With massive security breaches for Target (TGT) , Neiman Marcus, and Kickstarter among others coming on the heels of the Edward Snowden revelations, issues surrounding cyber security have started to come to the forefront. Now, possibly more than ever, companies are starting to think about what they need to protect and how they might go about protecting it.
That’s why the second panel on Sunday at the 26th Annual ROTH Conference focused on just this subject. At “What the Hack?!: Privacy and Data Security for Business in an Era of NSA Snooping, Cyberattacks, and Data Innovation,” moderator Christopher Wolf, a partner with business law firm Hogan Lovells, guided the five panelists through a lively discussion of the most relevant topics.
Wolf kept things interesting by structuring the panel like a game of Jeopardy, with panelists selecting a category, answering a trivia question, and then using this to expand on the subject in question. The panelists included Bradley Rotter, Chairman of Xcluud; Carl Wiese, CIO and Portfolio Manager with GROW Partners; Craig Spiezle, Executive Director for OTA Alliance; Fran Maier, Founder and Chair of the Board for TRUSTe; James Aquilina, the Executive Managing Director with Stroz Friedburg; and Mark Seifert, a partner with business communications firm Brunswick.
One focus of the panel was the range of different threats any company looking to protect its data has to consider. Whether it be a disgruntled employee selling information, organized criminals looking to profit, hactivists with something to prove, or even a foreign or domestic government entity, data safety can be breached by a variety of different people. And, in some cases, these categories can blend.
“That’s interesting, that’s an interesting question,” said James Aquilina when queried about which of the four categories of hackers Edward Snowden might fit into by Craig Spiezle. “Actually, insider. … I think to the extent that Snowden enjoyed permissions and access that was extraordinary as a result of his consulting relationship…that he abandoned his fiduciary duties…categorizes him as an insider.”
Another unique new security challenge explored at the panel was the growing phenomenon of BYOD, or bring your own device. With the increasing use of personal mobile devices for business purposes, today’s cyber security firms face an array of new potential breaches resulting from a lack of centralized control.
“I’m actually writing a blog called ‘Bring Your Own Disaster,’ because these devices have had unintended consequences,” said Craig Spiezle. “The IT world in the past was pretty much locked down. [They thought] they were corporate enterprises with firewalls and antivirus software and so forth.
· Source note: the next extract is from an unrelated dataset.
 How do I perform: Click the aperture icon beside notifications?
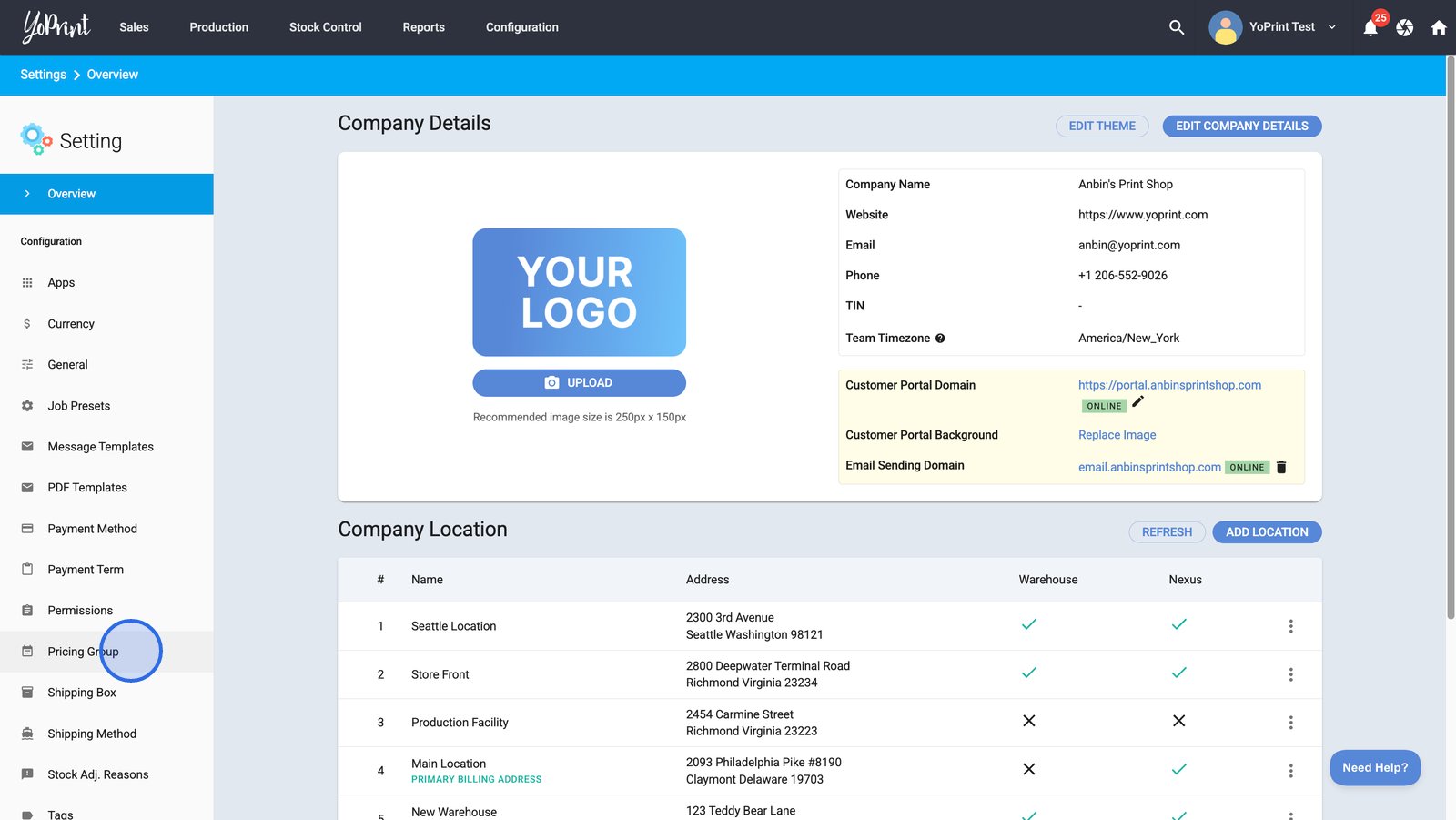[x=1405, y=28]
But then these devices walking right up to the middle of the perimeter and start connecting to things. [My smart phone] is the most dangerous device that I’ve ever held.”
“It’s very much increasing, and it will increase even more as we move into the inevitable internet of things,” he continued.
Many on the panel also lamented the lack of unified action from the federal government on this issue. As such, action has been left up to individual states and often lacks coordination. However, that doesn’t mean that private and public companies alike can’t take their fate into their own hands and take action to protect their assets.
On the whole, though, the panel remained focused on the fact that cyber security will be a fact of life moving forward, and those firms that fail to address this will suffer the consequences.
“At some point, the cost of not paying attention to security is outrageous. … Especially for smaller companies.” said Aquilina.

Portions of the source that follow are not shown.